Connection pool is different for both application and quartz. In the application we are using spring for connection pooling and quartz is forced to use connection pooling via quartz.properties.
Here is the snippet of quartz.properties
org.quartz.dataSource.qzDS.driver = com.mysql.jdbc.Driver
org.quartz.dataSource.qzDS.URL = jdbc:mysql://localhost:3306/dbname?autoReconnect=true
org.quartz.dataSource.qzDS.user = dbuser
org.quartz.dataSource.qzDS.password =dbpassword
org.quartz.dataSource.qzDS.maxConnections = 30
org.quartz.datasource.qzDS.validationQuery = select 1
#org.quartz.datasource.qzDS.minEvictableIdleTimeMillis=21600000
#org.quartz.datasource.qzDS.timeBetweenEvictionRunsMillis=1800000
#org.quartz.datasource.qzDS.numTestsPerEviction=-1
#org.quartz.datasource.qzDS.testWhileIdle=true
org.quartz.datasource.qzDS.debugUnreturnedConnectionStackTraces=true
org.quartz.datasource.qzDS.unreturnedConnectionTimeout=120
org.quartz.datasource.qzDS.initialPoolSize=5
org.quartz.datasource.qzDS.minPoolSize=5
org.quartz.datasource.qzDS.maxPoolSize=30
org.quartz.datasource.qzDS.acquireIncrement=5
org.quartz.datasource.qzDS.maxIdleTime=120
org.quartz.datasource.qzDS.validateOnCheckout=true
Database is clustered with MASTER-MASTER replication on two servers and they are being used via virtual IP everywhere in the application and quartz.
Scheduler i.e. quartz is also clustered on the same two machines where MySQL is clustered.
The problem:
One of the servers (till now we have got the problem with backup server machine) is occasionally throwing database connection error while calling notifyJobStoreJobComplete method.

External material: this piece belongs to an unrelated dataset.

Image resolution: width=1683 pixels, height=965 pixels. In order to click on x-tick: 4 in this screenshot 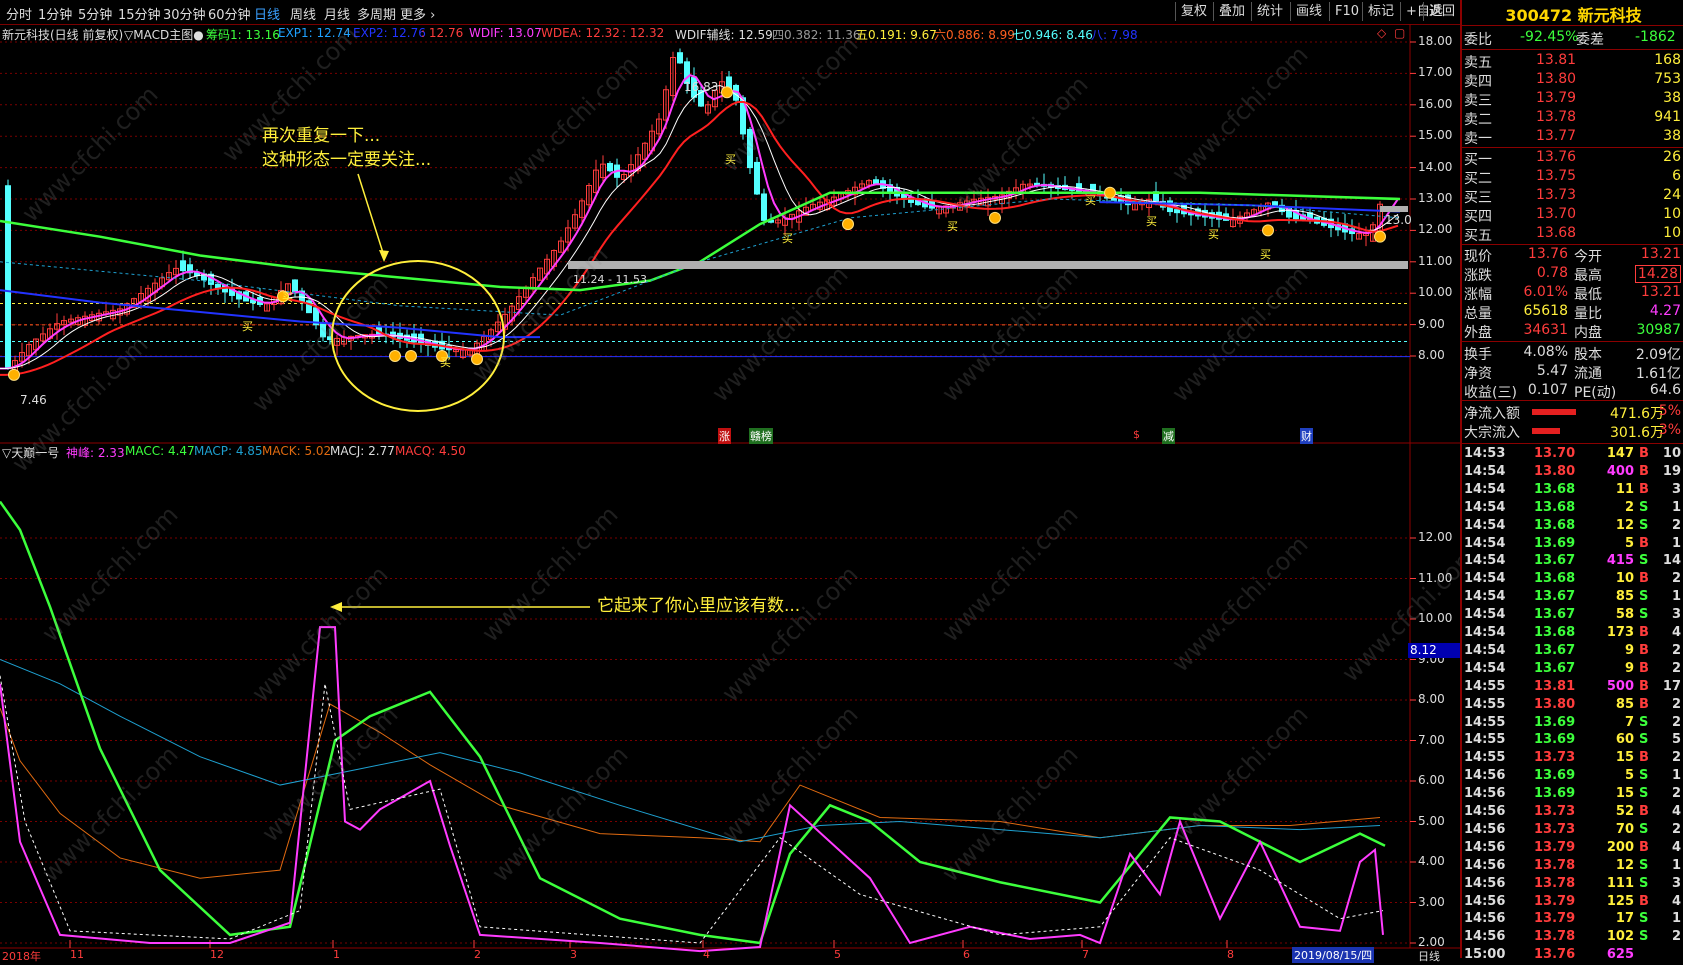, I will do `click(706, 954)`.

This is causing the job to stay in BLOCKED state even if the job itself has successfully completed but quartz was unable to update its status.
Questions:
What can be the cause of the problem?
How to move the BLOCKED jobs into WAITING state so that the jobs can be run on their next scheduled time at least. Direct editing the QRTZ_SIMPLE_TRIGGERS tables would not be a good solution, even if it works.
EDIT: To bump up the question.
the error during notifyJobStoreJobComplete is: org.quartz.impl.jdbcjobstore.JobStoreTX - Failed to override connection auto commit/transaction isolation.
[java] com.mysql.jdbc.exceptions.jdbc4.CommunicationsException: The last packet successfully received from the server was 619,082,686 milliseconds ago. The last packet sent successfully to the server was 619,082,686 milliseconds ago. is longer than the server configured value of 'wait_timeout'. You should consider either expiring and/or testing connection validity before use in your application, increasing the server configured values for client timeouts, or using the Connector/J connection property 'autoReconnect=true' to avoid this problem.
I think main problem was communication link failure by MySQL which we solved it by increasing 'wait_timeout' to 14 days and as our maintenance is scheduled in every 15 days, we restart the each of MySQL server is our DB cluster (We have Master-Master replication in place). With approach we haven't get any communication link failure after that. In fact some time we don't restart the server in every 15 days but still no error(touch wood). :)
And as far as Quartz triggers being locked in BLOCKED state, we updated the quartz to 2.1.4 which possibly has the fix for the almost same problem. After the quartz update, we have faced the triggers being in BLOCKED state very very less frequent.
We are still unable to find out how to get the trigger out of BLOCKED state without directly modifying the quartz tables. Whenever we face this problem, we manually remove the entry for BLOCKED trigger from the qrtz_fired_triggers table and it solves the problem. I think enterprise version of quartz may have this feature from some web UI.